TASKS TO PERFORM:
1/ Rewrite the section of the passage about snow and cattle that begins with the words "I have found" and stops after "across the horizon.", replacing "Nebraska" with "Kansas".
2/ In the passage about snow and cattle, what is in the home pens to protect the cattle from the wind?
***** GIVEN PASSAGE
When You Are a Bovine, Brown Is Better Than White…

Every year I hope for a nice pretty brown Christmas.  It isn’t that I don’t think that snow is beautiful, rather it is that snow storms are hard on my cattle and make my chores more difficult.

Lots of curious ice covered faces greet me...

Lots of curious ice covered faces greet me…

I have found over the past 17 years that snow rarely falls in a vertical pattern across the plains of Nebraska.  Instead, it whips viciously and horizontally across the horizon.

It settles in the roadside ditches camouflaging where the road ends and the ditch begins...

It settles in the roadside ditches camouflaging where the road ends and the ditch begins…

The snow makes drifts as is blows across the prairie.  There are times that these drifts are taller than I am.  Fortunately, this go round we have only small drifts…

Here you can see the snow drifting and blowing over the feed bunk...

Here you can see the snow drifting and blowing over the feed bunk…

We place our cattle on a special feed ration (casserole) to help them stay warm during inclement winter weather.  We also have windbreaks in the home pens so that they can huddle up and seek protection from the wind.

Up at the feed bunk eating the nutritious feed that will help them to stay warm...
**********
***** INFORMATION SHOWN
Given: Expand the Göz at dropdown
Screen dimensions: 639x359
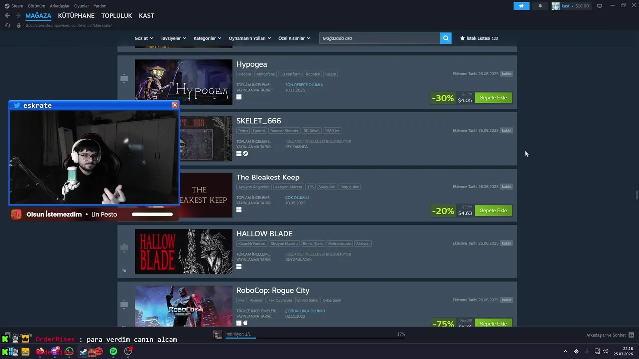Looking at the screenshot, I should (x=144, y=38).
**********
ANSWERS FOR THE EXERCISE:
1/
I have found over the past 17 years that snow rarely falls in a vertical pattern across the plains of Kansas.  Instead, it whips viciously and horizontally across the horizon.

2/ The home pens have windbreaks, so the cattle can huddle up and find protection from the wind.